Screenshot grounding data:
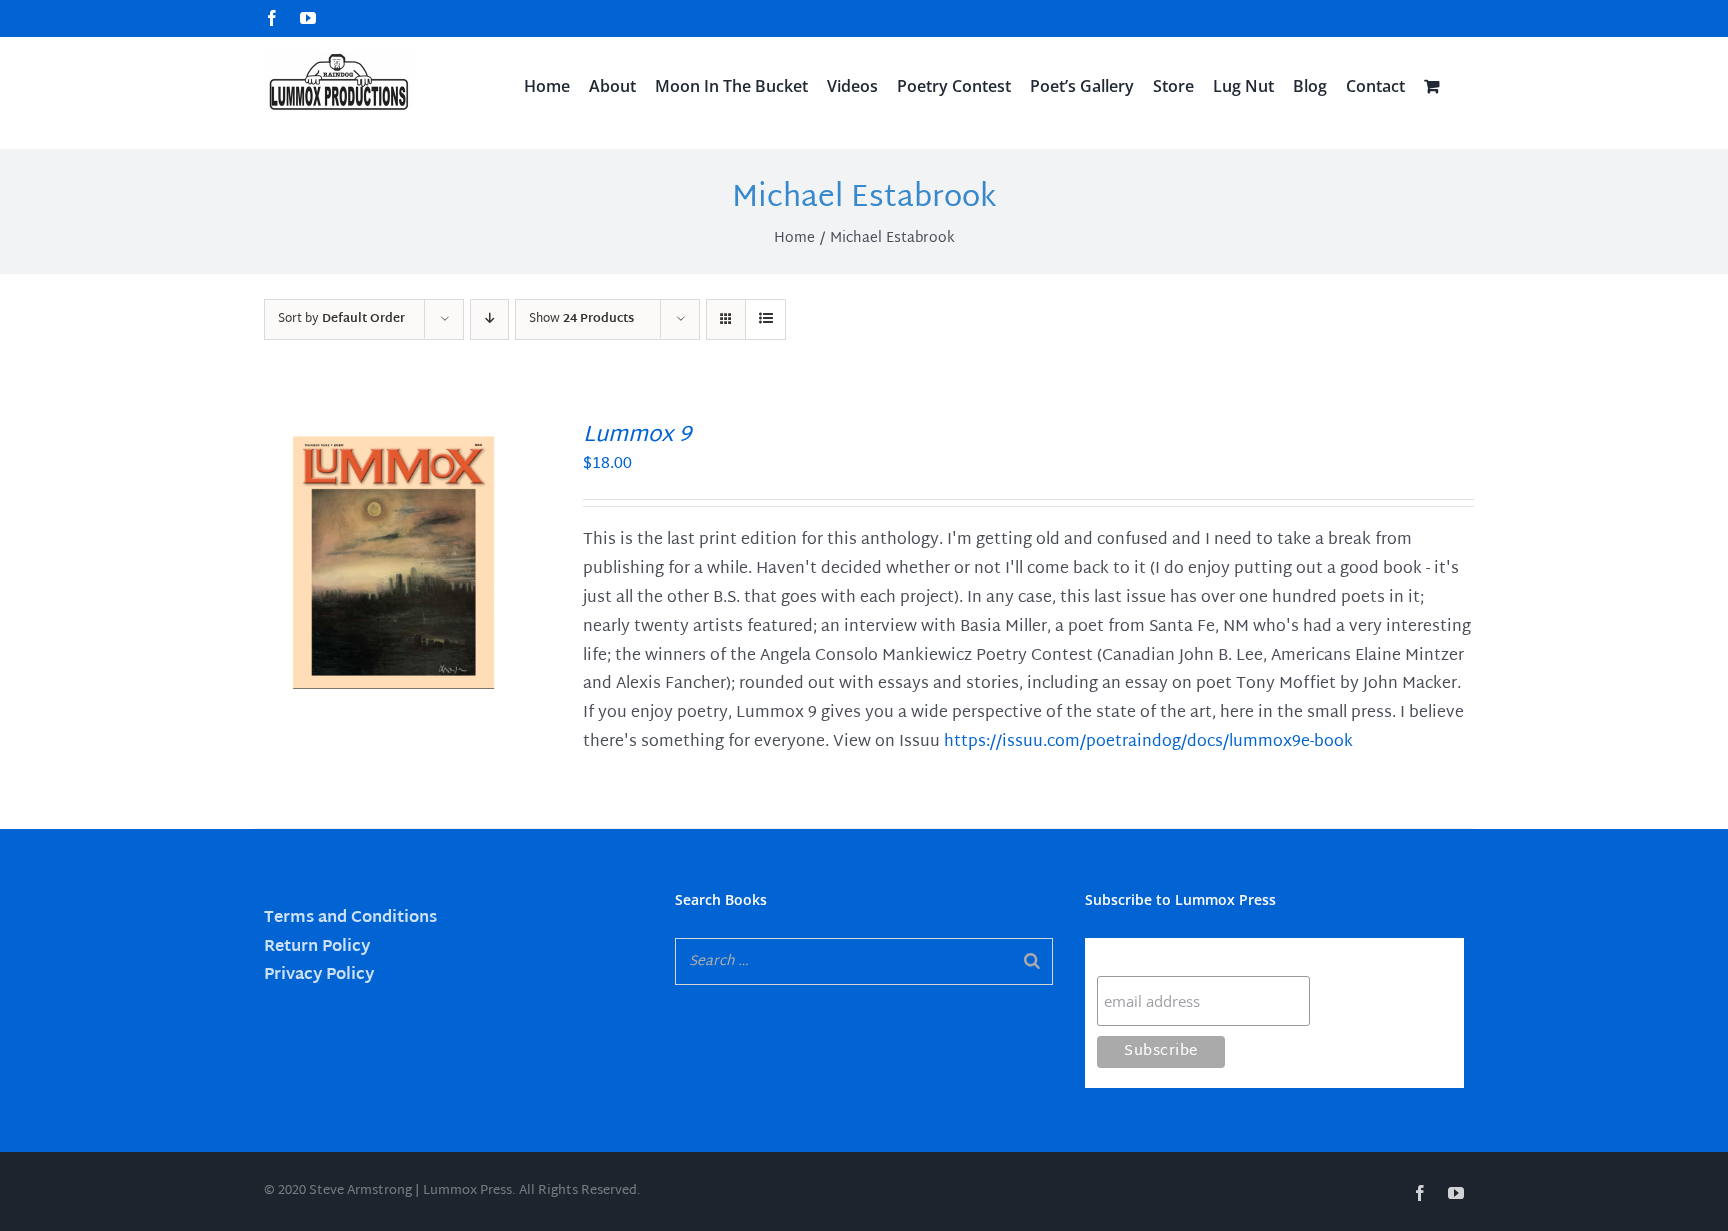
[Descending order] (489, 319)
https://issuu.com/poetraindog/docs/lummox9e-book (1148, 742)
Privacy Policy (319, 975)
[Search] (1032, 961)
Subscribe (1136, 956)
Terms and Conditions (350, 918)
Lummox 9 (637, 436)
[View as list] (765, 319)
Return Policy (317, 947)
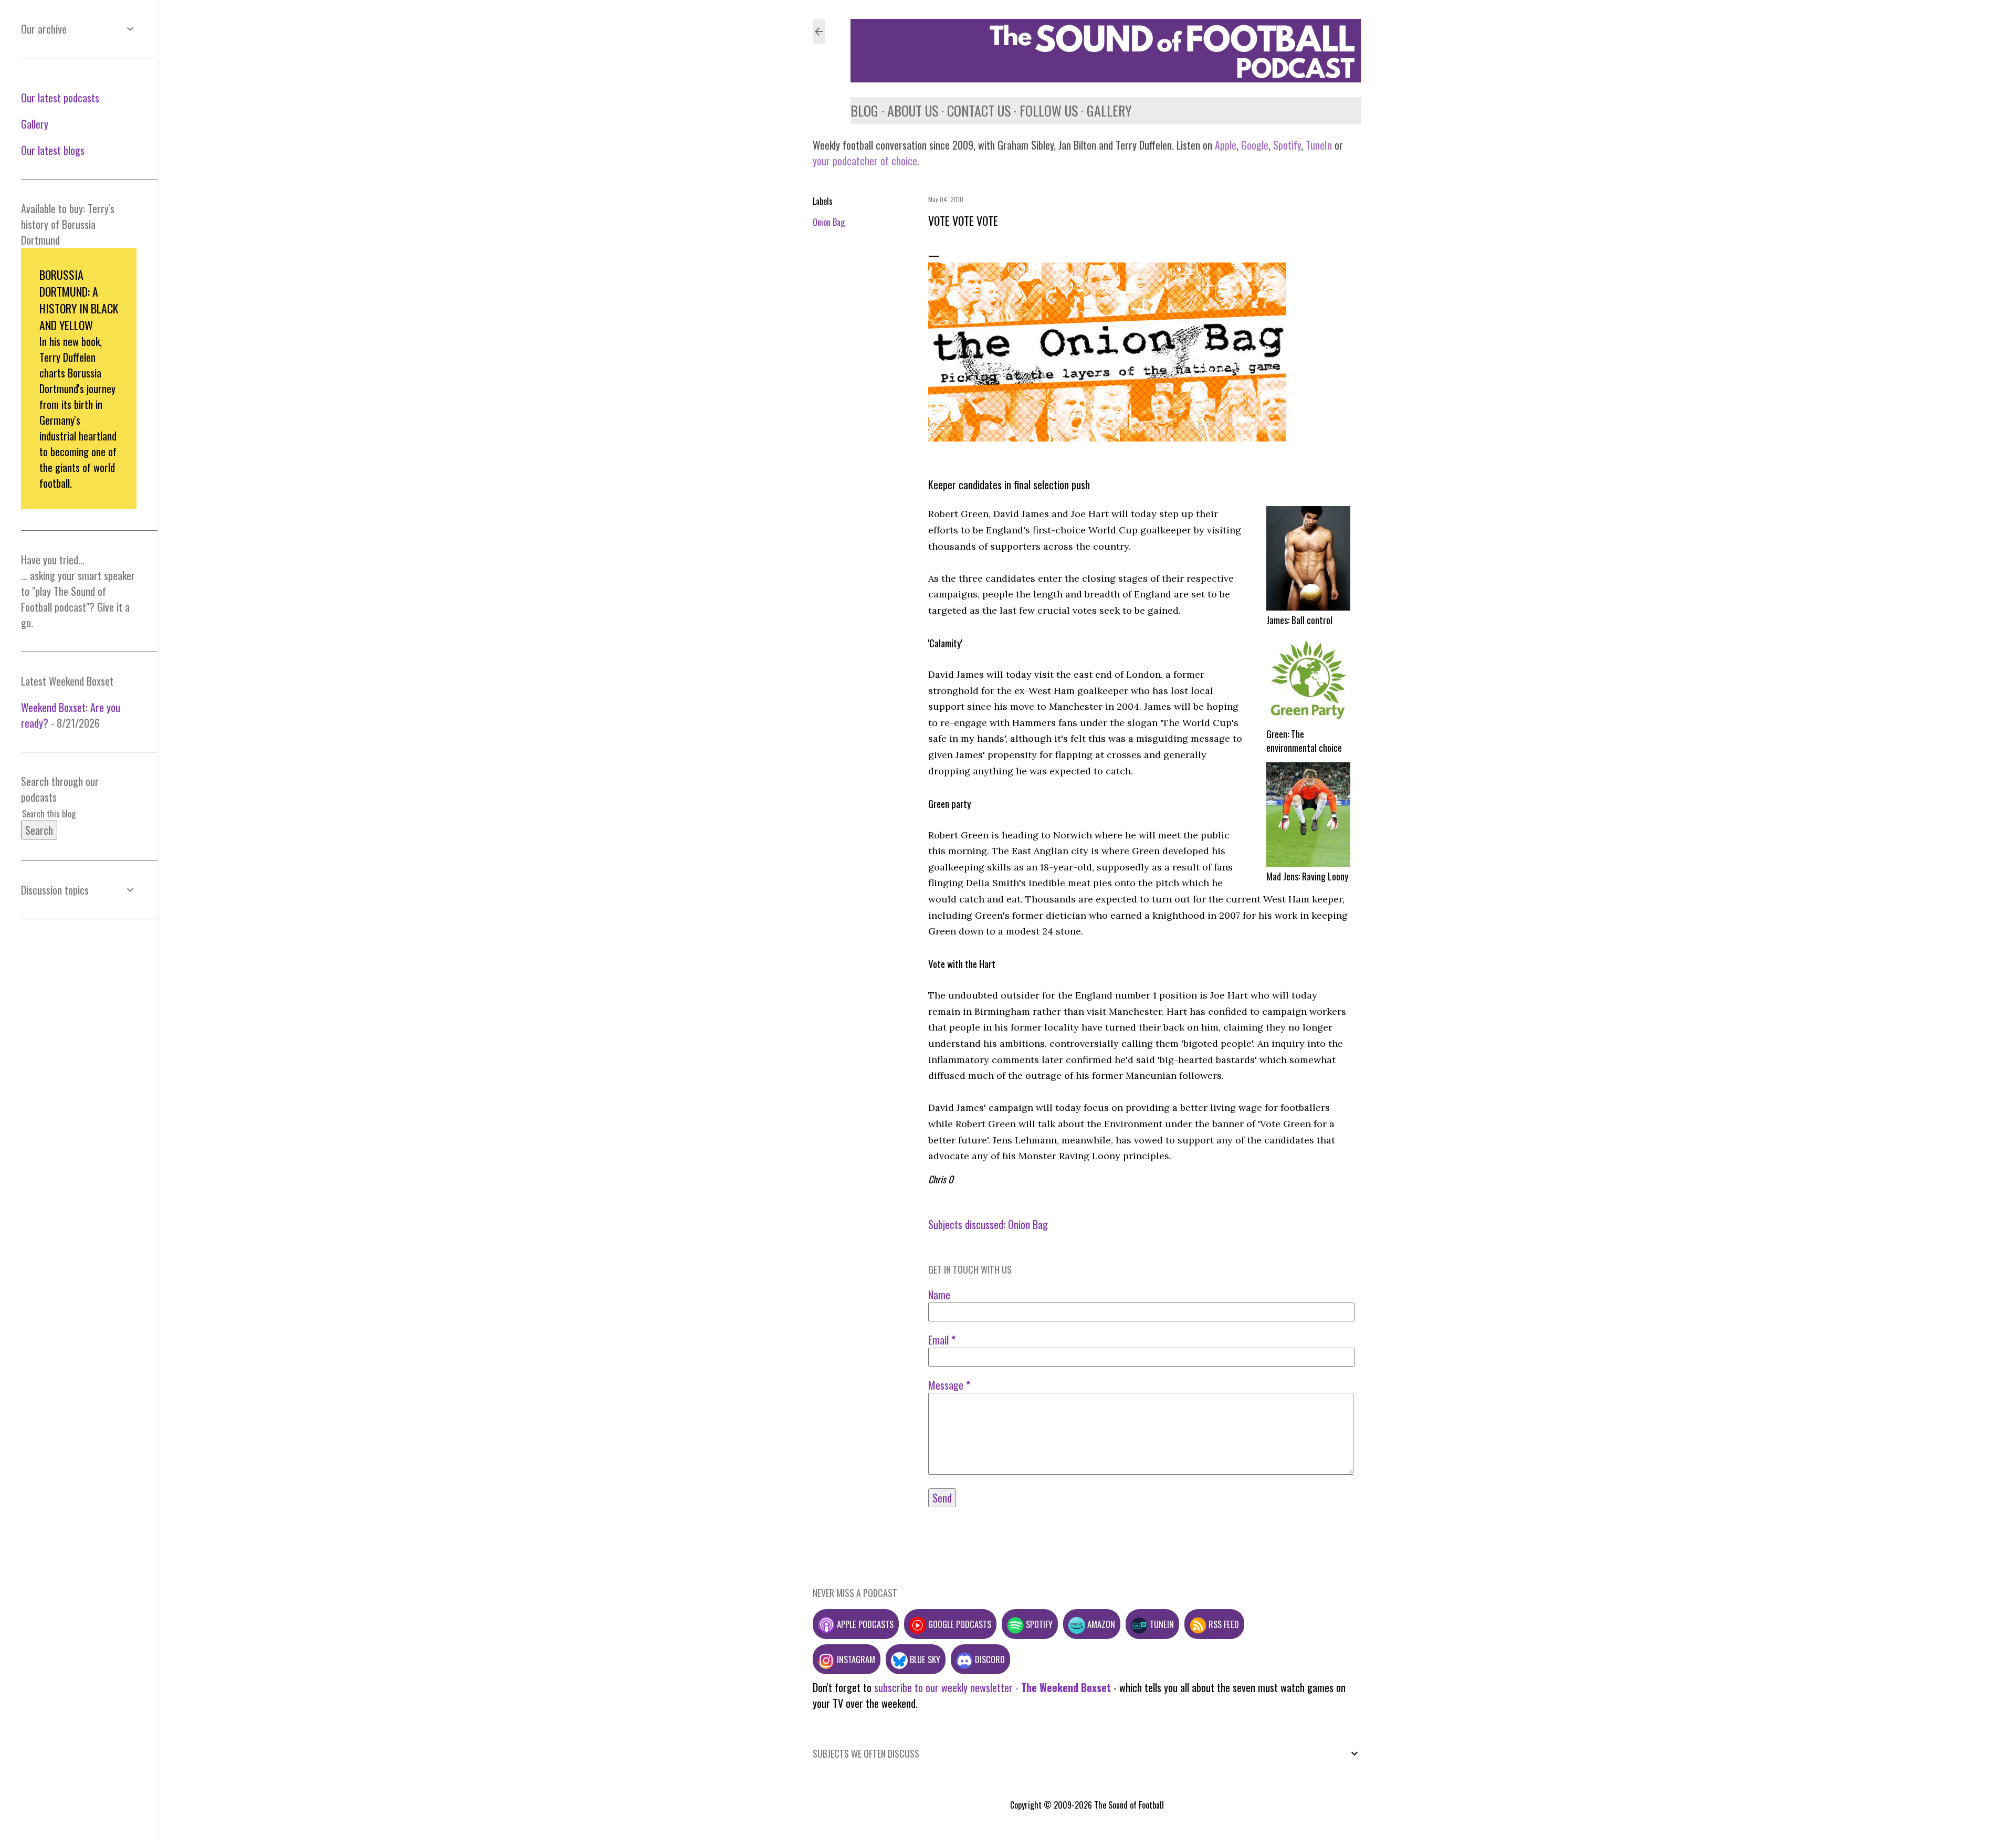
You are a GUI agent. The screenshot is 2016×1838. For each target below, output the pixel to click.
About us (912, 110)
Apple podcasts (864, 1624)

EXERCISE GOAL:
Give again, please, precisely the lines that begin the records and run through the line with "Return Policy (317, 947)" in it, keeping both end lines and dropping any pictures.

ANSWER SPACE:
[Descending order] (489, 319)
https://issuu.com/poetraindog/docs/lummox9e-book (1148, 742)
Privacy Policy (319, 975)
[Search] (1032, 961)
Subscribe (1136, 956)
Terms and Conditions (350, 918)
Lummox 9 (637, 436)
[View as list] (765, 319)
Return Policy (317, 947)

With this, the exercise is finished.